Ken Loach s’est-il seulement rendu compte qu’en voulant asseoir son militantisme au travers d’un film sur l’errance social, il ne fait qu’enfermer les plus démunis dans des cases, qu’il les stigmatise et les noie dans une bouillie infâme de clichés, qu’il les appauvrit par une espèce de bien-pensance insultante ? Si l’espoir fait vivre, la fierté et la dignité aussi. Et cela, Ken Loach n’en a visiblement pas conscience. S’il l’avait su, il ne nous aurait certainement pas pondu un mélo qui ne parvient même pas à faire pleurer dans les chaumières tant il irrite, un « brûlot » sans âme qui monte un peuple contre un autre peuple et s’écrase violemment contre le mur de ses propres dénonciations (le pouvoir qui divise pour mieux régner et oppose sans cesse les gens). À aucun moment Ken Loach ne démonte les rouages d’un système qui pousse les populations à se « cannibaliser », se contentant de montrer à quel point l’on se bouffe entre nous, à quel point une misère peut cracher sur une autre, sans jamais porter sa caméra plus haut, sans jamais lui donner un tant soit peu de recul, sans jamais la placer là où il le faudrait, sans jamais pointer les principaux responsables, c’est-à-dire l’État et son fidèle compagnon, le patronat.

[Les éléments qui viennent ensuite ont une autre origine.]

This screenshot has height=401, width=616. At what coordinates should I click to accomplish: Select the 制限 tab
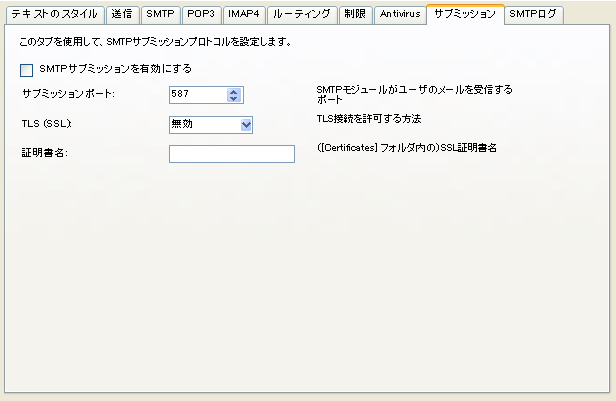354,15
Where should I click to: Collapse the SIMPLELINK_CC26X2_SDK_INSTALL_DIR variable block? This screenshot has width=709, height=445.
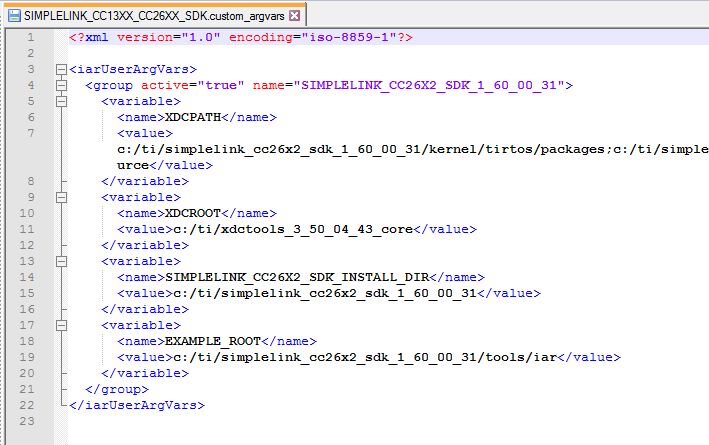(x=62, y=262)
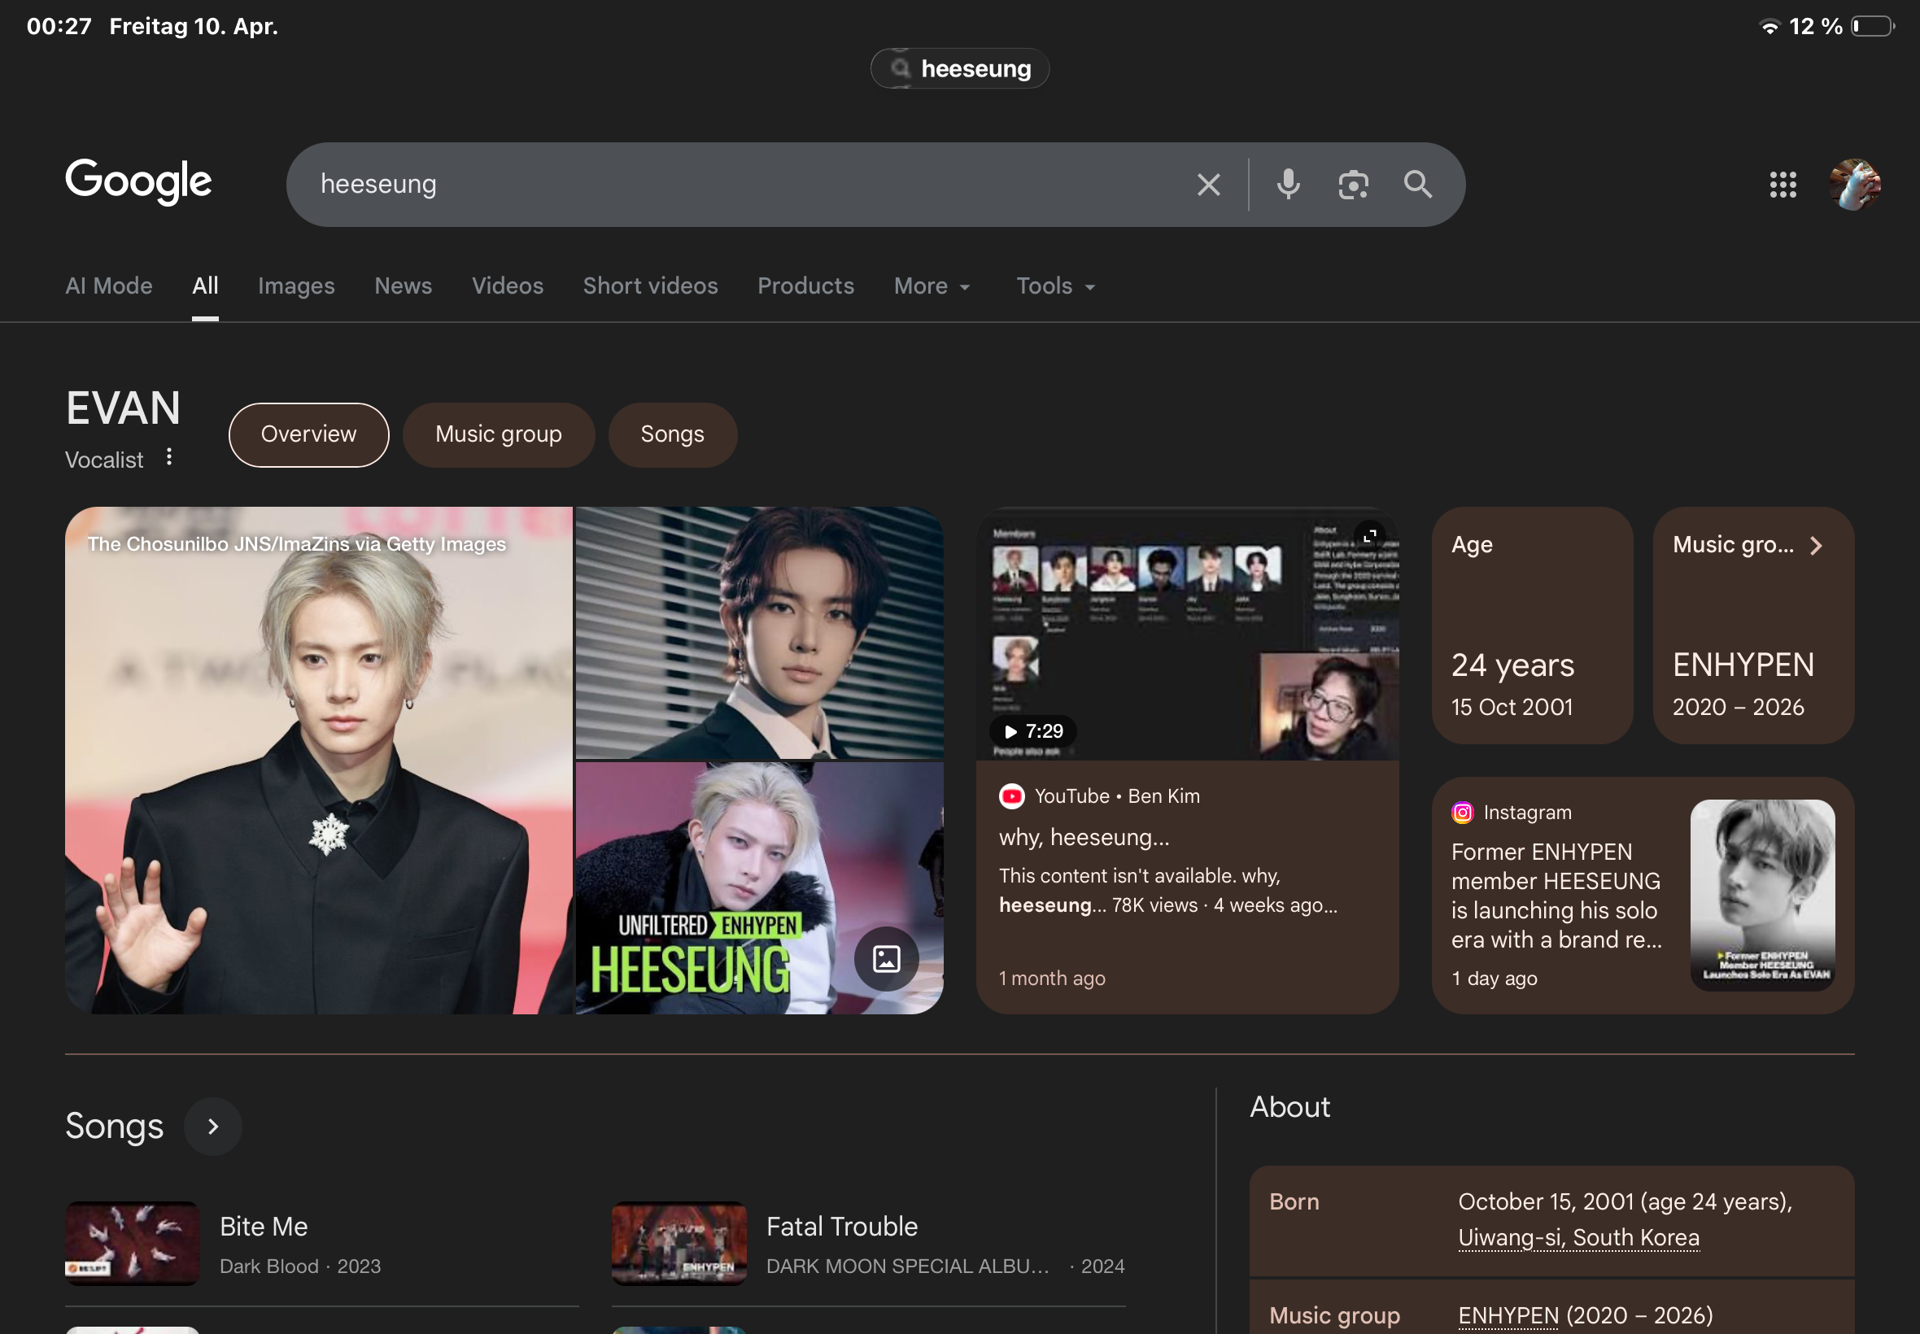Viewport: 1920px width, 1334px height.
Task: Switch to AI Mode tab
Action: pyautogui.click(x=108, y=286)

C’est un peu léger, non ? Qu’une partie de la population soit tentée d’en rejeter une autre, c’est une chose (réelle et insupportable), que l’on n’approfondisse pas l’origine de ce comportement en est une autre…

Alors, si la grande famille du cinéma veut continuer à servir certaines causes et tient à jouer son rôle de « porte-parole », qu’elle présente des films à l’image de La Loi du marché… Mais de grâce, qu’elle cesse d’utiliser les plus faibles pour servir sa propre soupe, amère et infecte…

Et, en attendant de voir un film social digne de ce nom, je m’en vais regarder un bon Oui-Oui à la plage, cela calmera mes velléités « anarcho-coléro-révolutionnaires ».